In breve

Itinerario ad anello che congiunge il Colle del Lys con i Colli Portìa, Lunella e Grisoni, utilizzati un tempo dai montanari per spostarsi tra le valli del Rio Richiaglio e dei torrenti Casternone e Stura di Viù. Questi luoghi conservano un'importante memoria partigiana, presentando inoltre un paesaggio unico nel suo genere essendo parte del Massiccio Ultrabasico di Lanzo, nome con cui è indicato uno dei più grandi affioramenti di peridotiti, rocce di mantello terrestre, delle Alpi occidentali.


Partenza

Indicazioni

Dal piazzale del Colle del Lys, in direzione nord-est (presenza di alcune bacheche informative), imboccare la strada sterrata che in questo primo tratto corre a valle delle pendici del Monte Arpone.

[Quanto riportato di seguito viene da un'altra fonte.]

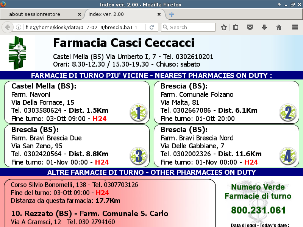This screenshot has width=303, height=227.
Task: Close the about:sessionrestore tab
Action: pyautogui.click(x=80, y=14)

Dopo una breve discesa, l’itinerario prosegue a mezzacosta con alcuni saliscendi, attraversando un bel bosco di conifere e i blockstreams, enormi colate di peridotiti, antiche rocce di mantello terreste ricche di ferro e magnesio.

Raggiunta una piccola fontana sulla destra, si abbandona la carrareccia per salire lungo mulattiera fino a raggiungere il Colle Portìa (1322 mt). Il sentiero prosegue lungo il pendio erboso difronte al bivacco-cappella del colle, in direzione nord-est (traccia poco evidente). Ignorare il bivio che conduce a Il Pilone, e proseguire a mezzacosta fino alla sella del Colle Lunella (1398 mt).

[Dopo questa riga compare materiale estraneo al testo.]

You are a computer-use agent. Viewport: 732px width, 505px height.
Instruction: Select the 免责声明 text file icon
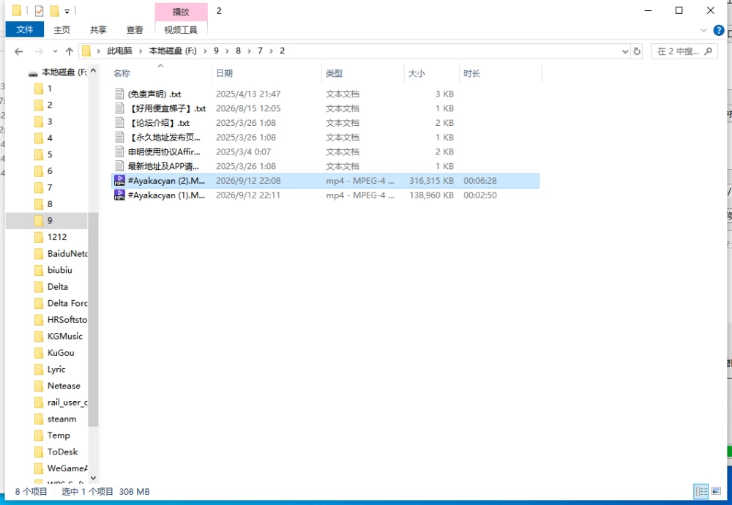[119, 94]
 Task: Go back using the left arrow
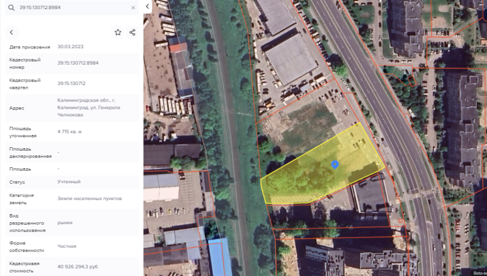11,32
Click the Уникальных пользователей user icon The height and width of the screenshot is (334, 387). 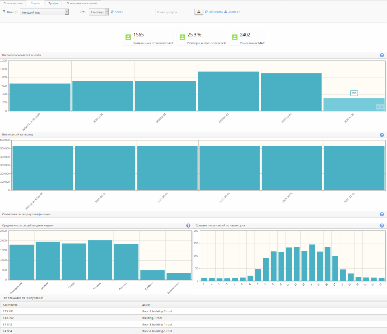(x=128, y=37)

Proseguire verso nord, lungo la traccia che solca a mezzacosta il versante occidentale del Monte Colombano si risale fino alle Case Giuglitera (1344 mt) e poi, attraversando alcuni blockstreams peridotitici, al Colle Grisoni (1405 m).

Dal colle occorre scendere sulla traccia di sentiero in direzione sud-ovest, lungo la linea di massima pendenza, fino a intersecare sulla sinistra la carrareccia che riporta alle case Giuglitera.

Proseguire lungo la carrareccia fino a imboccarne un’altra sulla destra, che si percorre sempre restando a sinistra (ignorare le due deviazioni a destra) fino a ripercorrere il percorso dell’andata.

Curiosità

Sentieri della Resistenza e della Memoria

Fin dall’autunno del 1943, l'area tra l'estrema propaggine della bassa Val Susa e la Valle Casternone divenne un centro attivo della resistenza contro il nazi-fascismo. Tra i Colli Grisoni e Lunella si collocò il limite nord-orientale della zona operativa della 17^ brigata Garibaldi “Felice Cima”, che a fine luglio del 1944 vi dislocò il distaccamento “Franco Mondiglio”, incaricato di vigilare sui movimenti del nemico. Il 23 settembre 1944, un attacco portato dai nazifascisti nel quadro dell'operazione Strassburg – finalizzata a riprendere il controllo delle Valli di Lanzo che dal 26 giugno erano “zona libera” partigiana – colpì il distaccamento. Il nemico risalì il vallone del Rio delle Toglie – laterale rispetto al basso corso del torrente Stura di Viù – protetti da una nebbia fittissima e, varcato il Colle Grisoni, colse di sorpresa il distaccamento. I partigiani riuscirono a ritirarsi senza perdite verso il Colle del Lys, ma l'incendio delle baite operato dai nazifascisti rese loro impossibile riprendere le posizioni ad attacco finito e li obbligò a trasferirsi in una zona al confine tra i territori di Rubiana e Caprie.

La rete sentieristica dedicata alla Resistenza è stata curata dall'Ecomuseo della Resistenza, museo diffuso sull'area adiacente al Colle del Lys che comprende la Sede museale, la Torre, il Giardino della pace, l'area della Fossa comune oltreché i Sentieri della memoria.